*Задания*:
• a. Перепишите из фрагмента о греческом полисе отрывок от «Поэтому там, где» до «нравственное его разоружение.» без изменений.
• b. Перечислите всё, что во фрагменте о греческом полисе названо иным у носителей, которых принципиально невозможно полностью изолировать.
• c. Кого, согласно фрагменту о греческом полисе, наняли жители Тарента для борьбы с Римом?

Мы знаем, что резкое ускорение его военной экспансии придает прехождение некоего критического предела накопления массы сгоняемых сюда рабов; именно их труд обеспечивает формирование наступательного потенциала, дает превосходство над противниками. Но эта же масса таит в себе и самую страшную опасность для полиса. Принципиальная невозможность полной изоляции носителей иной культуры, языка, веры, иных обычаев, традиций, ценностей, предрассудков порождает взаимодействие всех этих стихий. К тому же герметизация иноплеменного начала противоречит самому назначению рабов, поэтому в тесном пространстве расконвоированного концлагеря-города взаимовлияние культур оказывается неизбежным. Кроме того, следует помнить о том, что демократический полис, в особенности Афины, отличался известной свободой рабов и сравнительной мягкостью в обращении с ними; в условиях постоянного соприкосновения это становится элементом единой стратегии охраны, обеспечения безопасности.

Поэтому там, где такое взаимодействие продолжается на протяжении не одного поколения граждан, оно не может не размывать монолитное единство менталитета тех, кто диктовал свою волю огромным союзам подчиненных гегемону народов. Словом, возможность действительно полной мобилизации всех ресурсов гражданина может сохраняться лишь до известного предела (и, может быть, только на сравнительно короткое время). Однако дальнейшее умножение общего количества рабов означает собой его преодоление,— и вот тогда настает разложение единого психотипа, резкое снижение суммарной энергетики ударного контингента города, нравственное его разоружение.

Теперь уже ничто не может помочь некогда победоносному городу, он становится обреченным на стагнацию.

Именно это и происходит с греческим полисом. Песнь о свободе еще продолжает звучать в нем, но уже рождается неодолимое желание граждан вдосталь насладиться ею. Соблазн попользоваться хлынувшими в полис богатствами значительно снижает пафос его пассионариев и необратимо развращает демос. Обнаруживается, что теперь уже не обязательно рисковать своей собственной жизнью и утруждать себя тяготами боевых походов; становится возможным пользоваться услугами платных наемников. (Так жители цветущего Тарента, наняв Эпирского царя для борьбы с подступающим к нему Римом, посчитали, что, заплатив немалые деньги, они уже сделали все, требуемое для одоления последнего и восторжествования своей свободы.) Что толку со всех одержанных полисом побед, если нельзя пользоваться их плодами? — и как-то незаметно рождается тяготение к иному. «Жизнь удалась!»— этот, так и напрашивающийся здесь девиз «новых русских», как кажется, очень хорошо подходит к умонастроению многих греческих городов, граждане которых теперь оставляли себе лишь стрижку купонов с результатов когда-то свершенных героических подвигов:

 

В этом вся жизнь. В наслаждении жизнь. Отойдите заботы!

*Исходные данные*:
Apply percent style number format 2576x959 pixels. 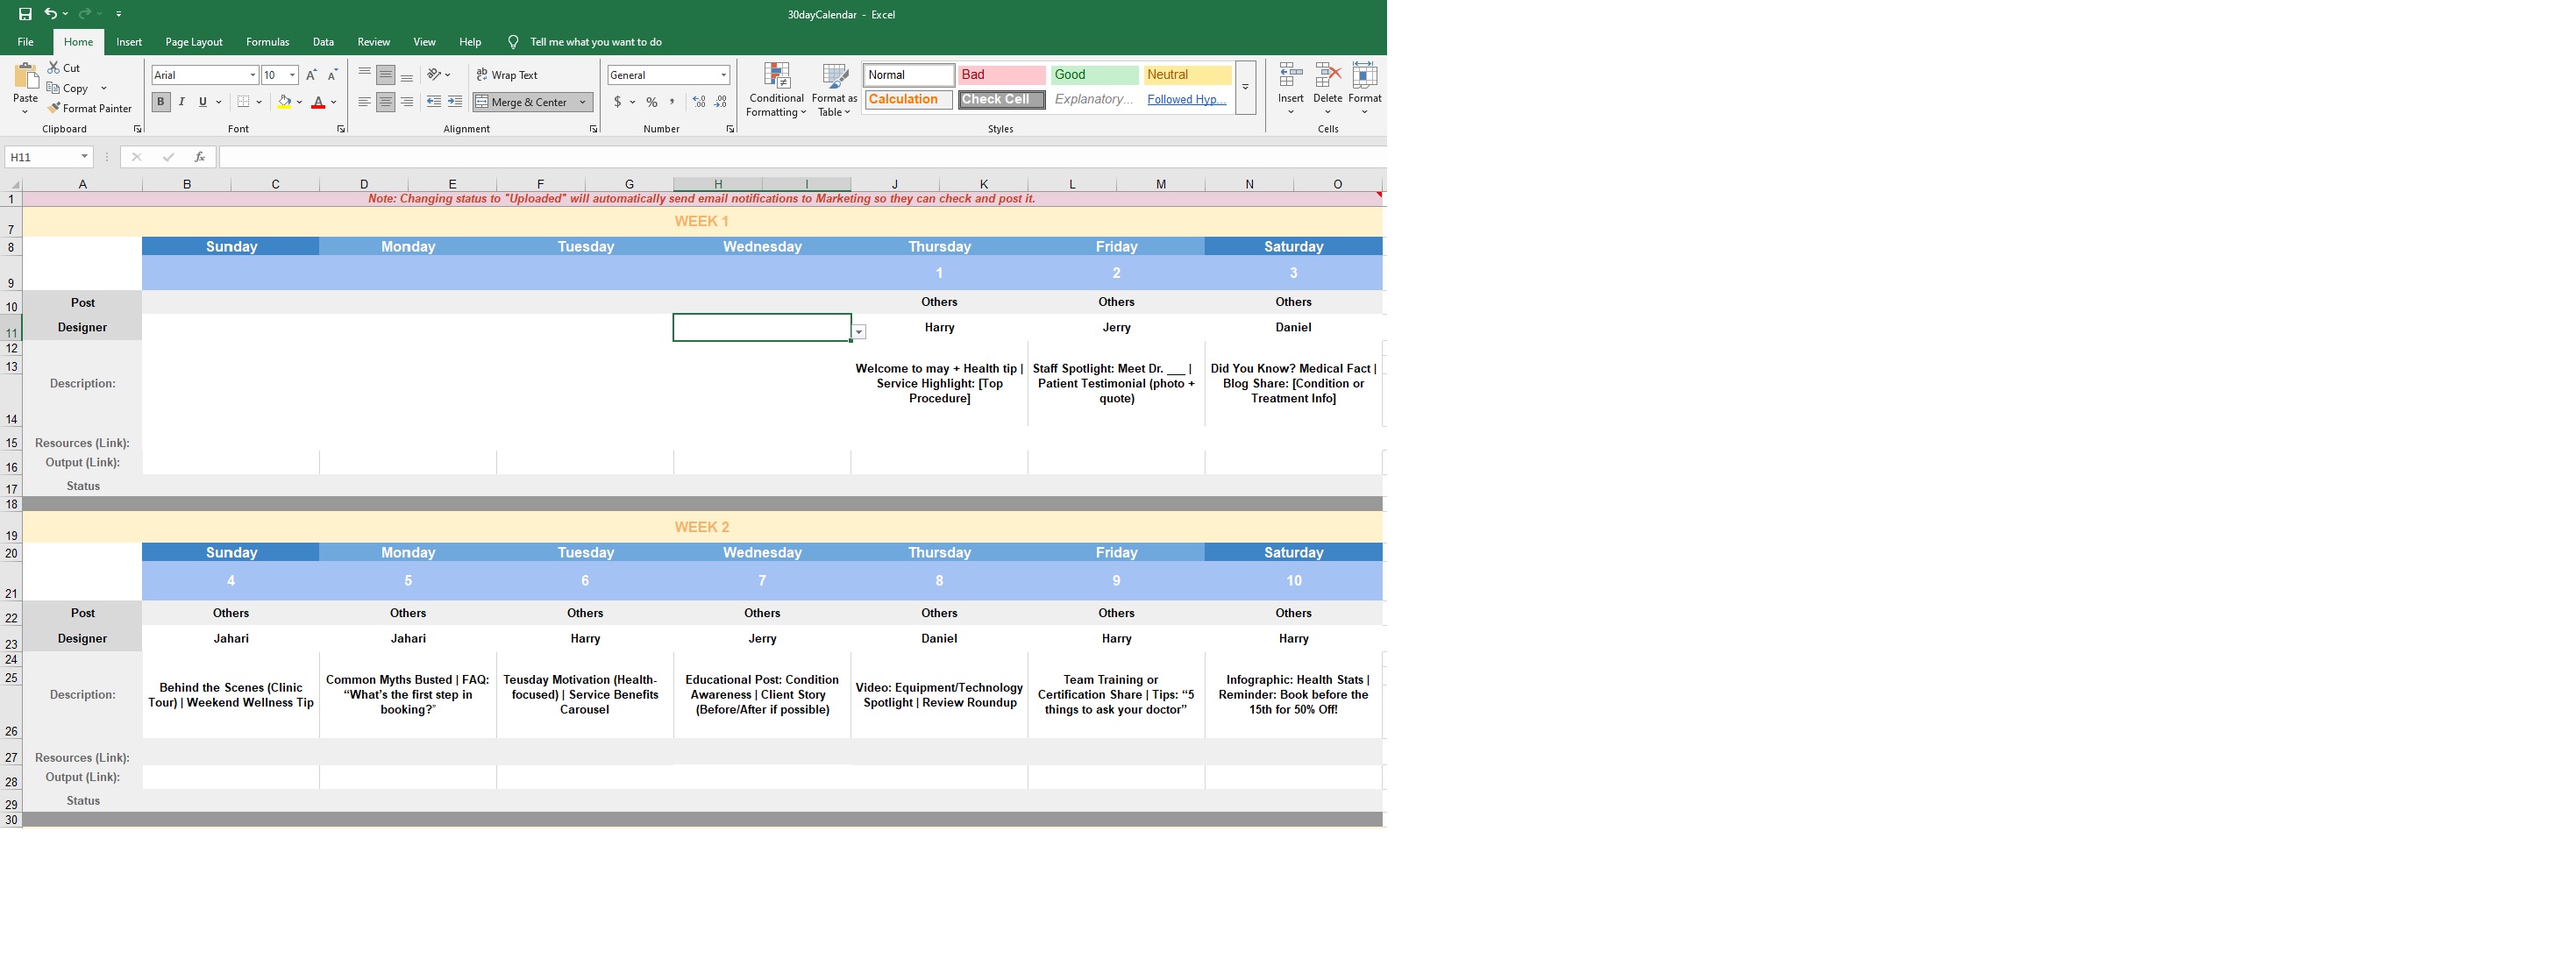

*Ответы к заданиям*:
• a.
Поэтому там, где такое взаимодействие продолжается на протяжении не одного поколения граждан, оно не может не размывать монолитное единство менталитета тех, кто диктовал свою волю огромным союзам подчиненных гегемону народов. Словом, возможность действительно полной мобилизации всех ресурсов гражданина может сохраняться лишь до известного предела (и, может быть, только на сравнительно короткое время). Однако дальнейшее умножение общего количества рабов означает собой его преодоление,— и вот тогда настает разложение единого психотипа, резкое снижение суммарной энергетики ударного контингента города, нравственное его разоружение.

• b. Культура, язык, вера, обычаи, традиции, ценности, предрассудки.

• c. Эпирского царя.